*Exercise description*: Reproduce the lines from the one containing "854x606 pixels. At" up to and including the one containing "click(152, 233)", word for word, without the pictures.

*Record extracts*:
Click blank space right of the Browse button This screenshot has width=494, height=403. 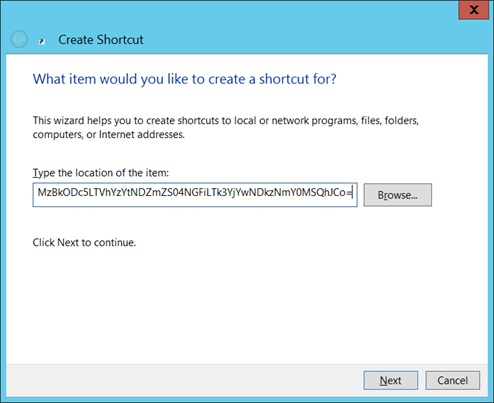(x=460, y=195)
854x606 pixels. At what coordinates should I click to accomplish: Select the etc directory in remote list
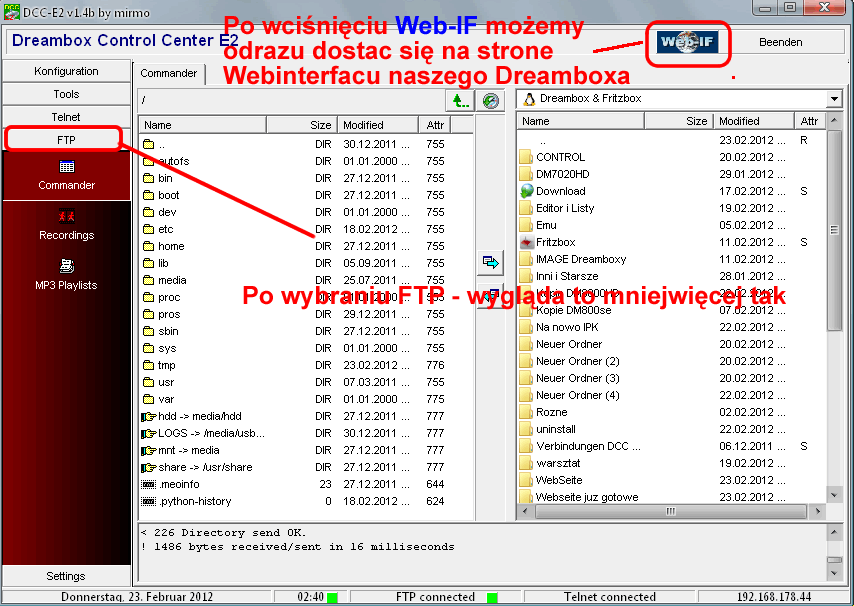pyautogui.click(x=166, y=229)
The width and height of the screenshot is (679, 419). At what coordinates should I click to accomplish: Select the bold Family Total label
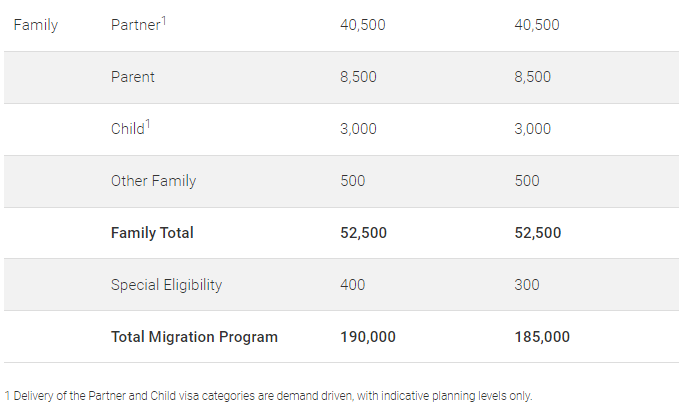click(152, 233)
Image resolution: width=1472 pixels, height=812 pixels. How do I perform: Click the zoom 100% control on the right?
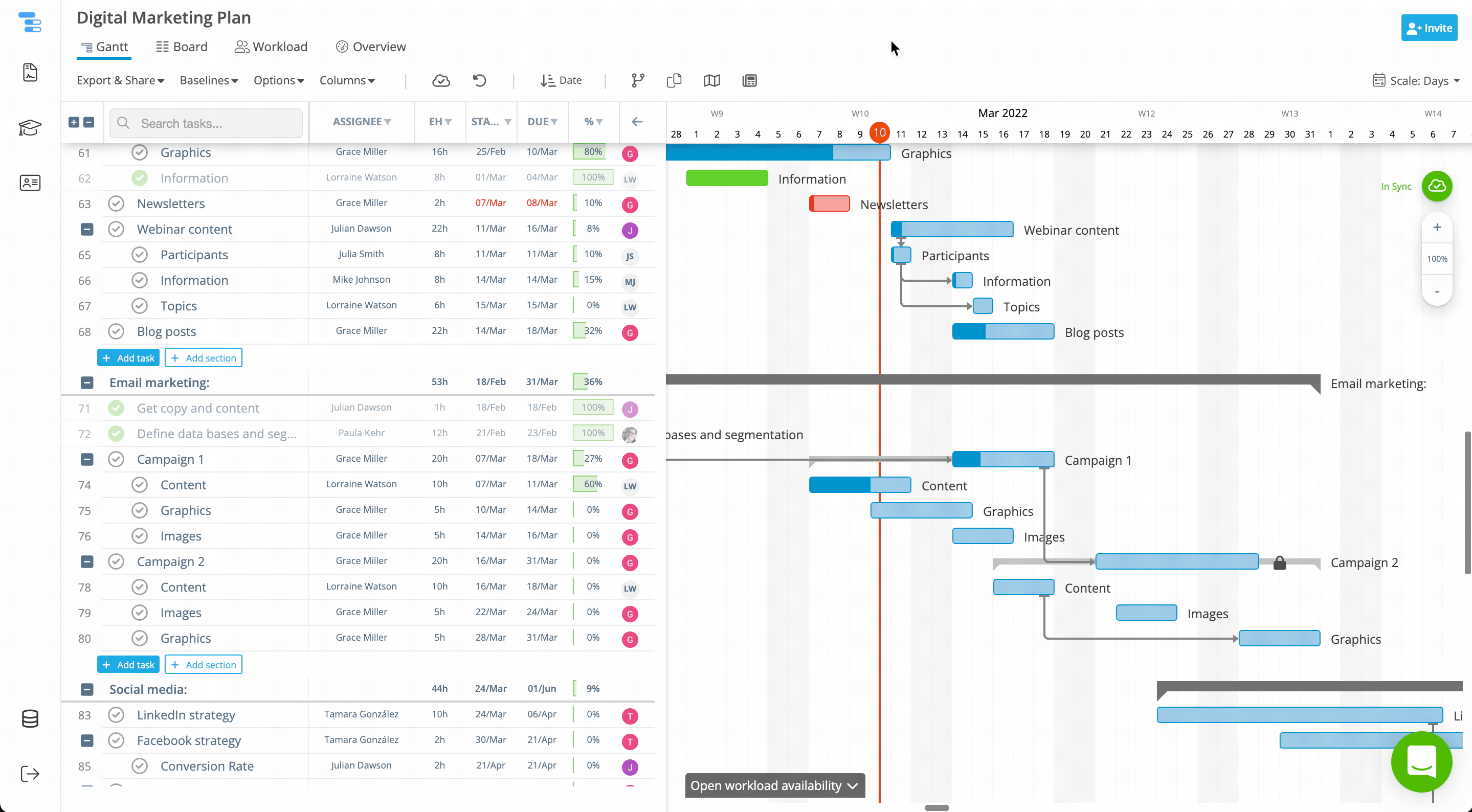[x=1437, y=259]
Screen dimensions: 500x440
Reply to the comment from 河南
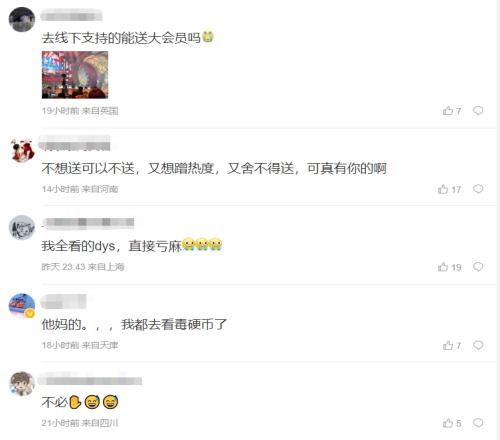click(478, 189)
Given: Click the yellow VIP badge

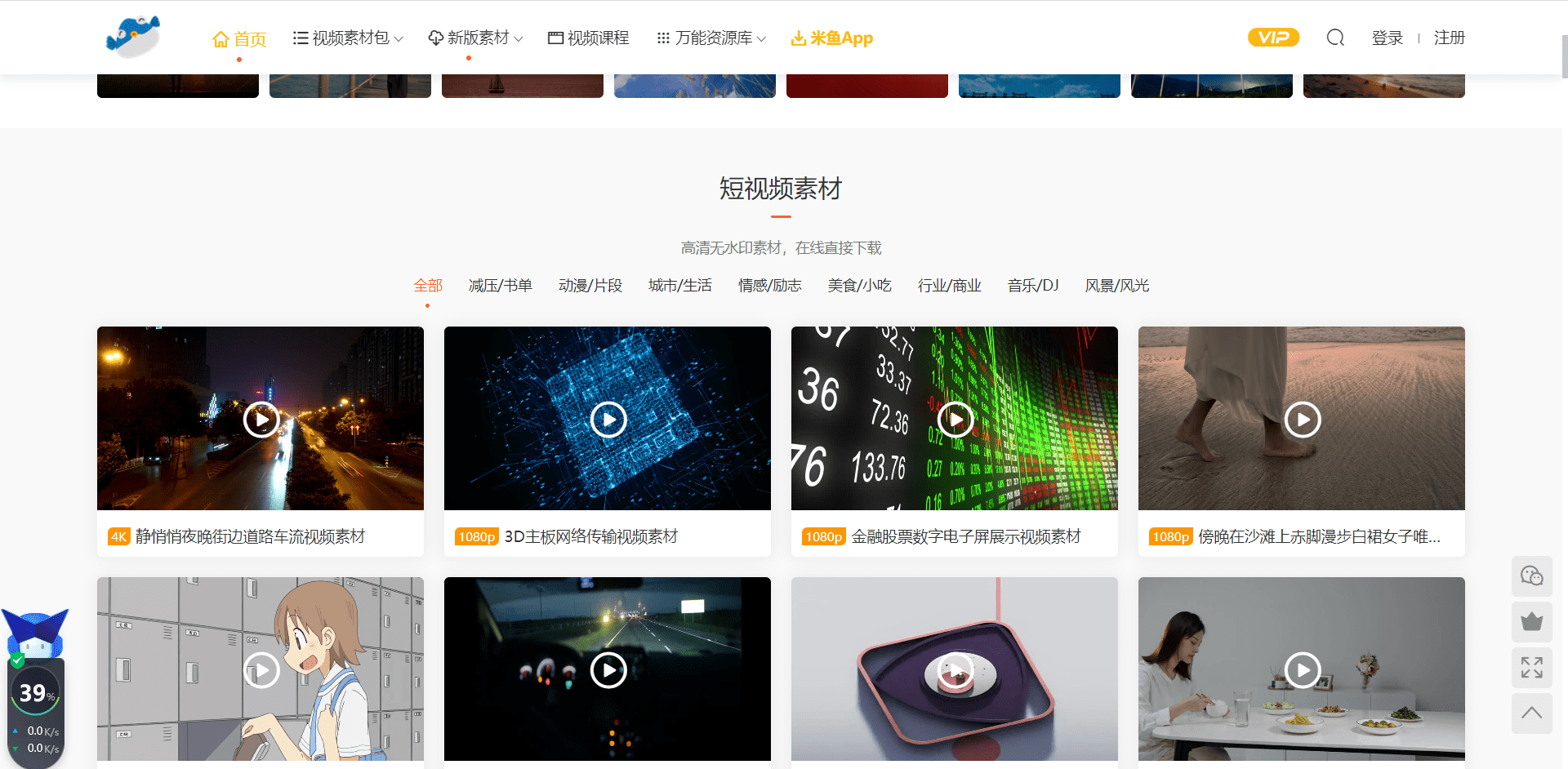Looking at the screenshot, I should 1273,38.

*Solution to the problem*:
854x606 pixels. At what coordinates should I click to accomplish: Select the etc directory in remote list
pyautogui.click(x=166, y=229)
The width and height of the screenshot is (679, 419). At what coordinates should I click to accomplish: Select the bold Family Total label
click(152, 233)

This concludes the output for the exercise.